*Exercise aim:*
Beneath this task is a listing; tally its lines that contain "agent" and give only the total.

*Input records:*
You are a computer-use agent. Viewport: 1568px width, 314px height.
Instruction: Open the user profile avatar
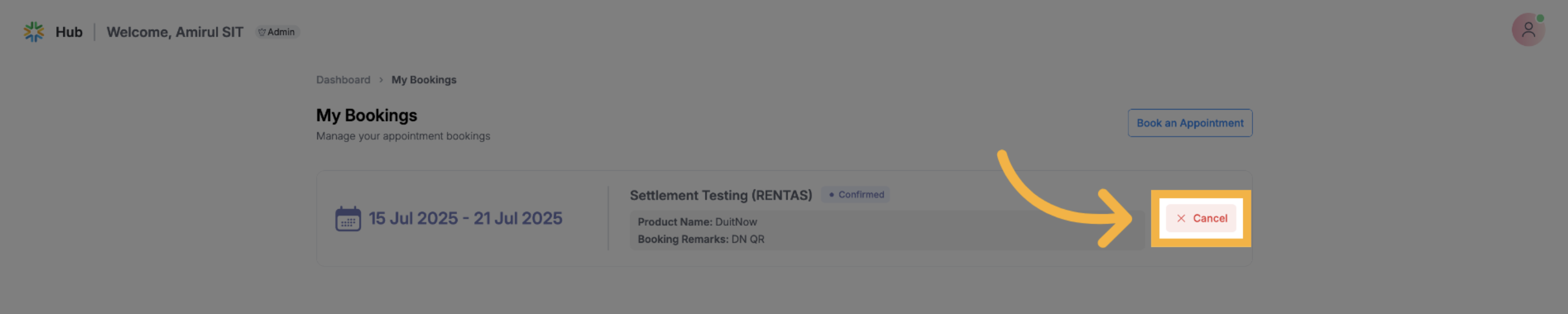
* * *
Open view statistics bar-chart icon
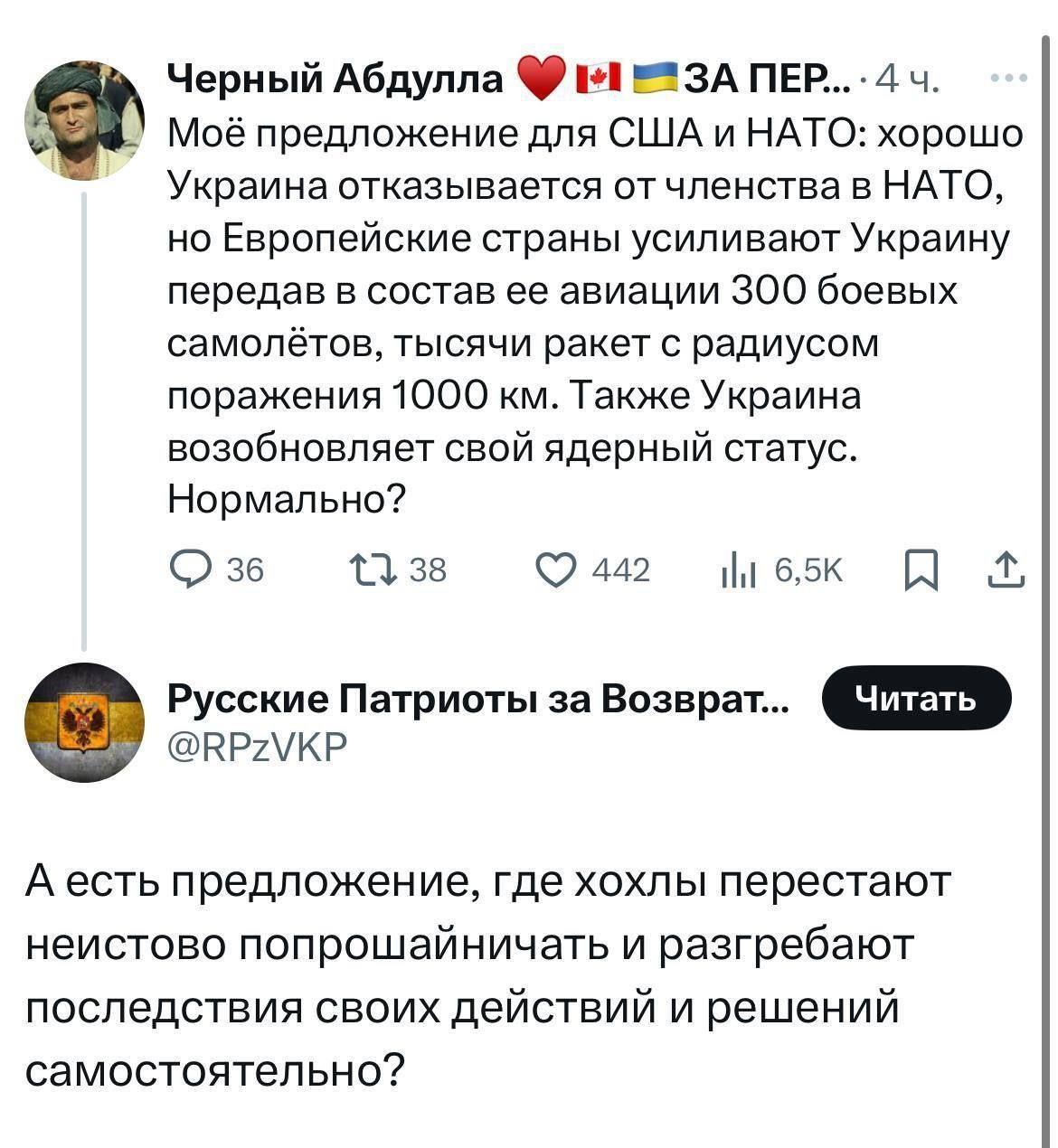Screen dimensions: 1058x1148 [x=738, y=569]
...
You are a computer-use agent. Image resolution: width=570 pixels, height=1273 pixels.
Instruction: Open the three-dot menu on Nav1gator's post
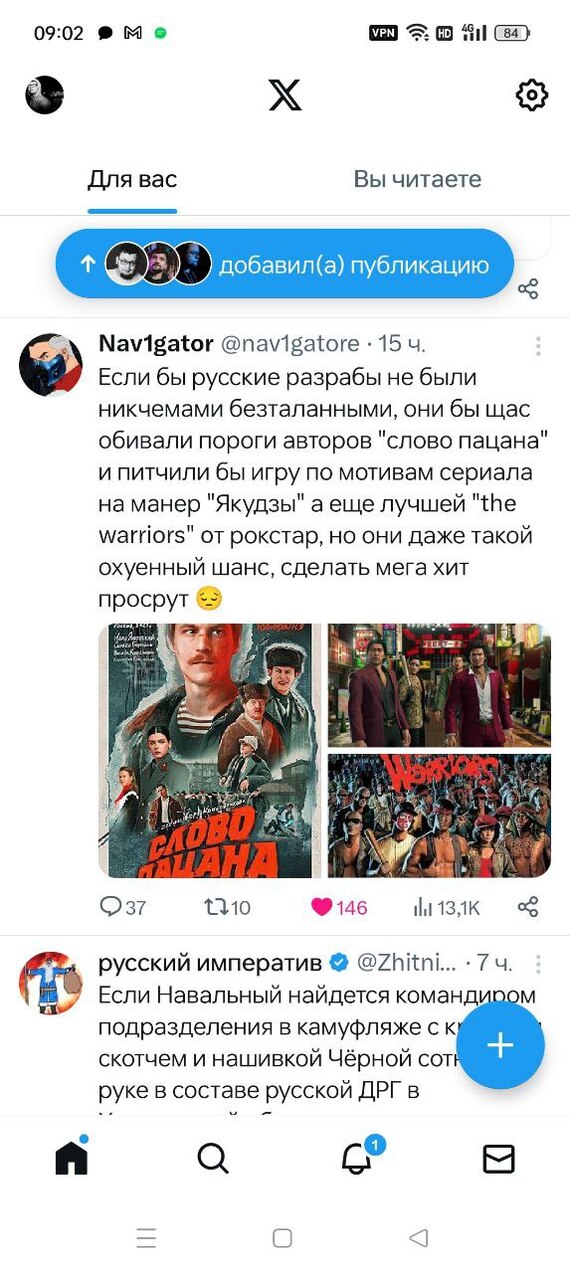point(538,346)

*Exercise output:*
2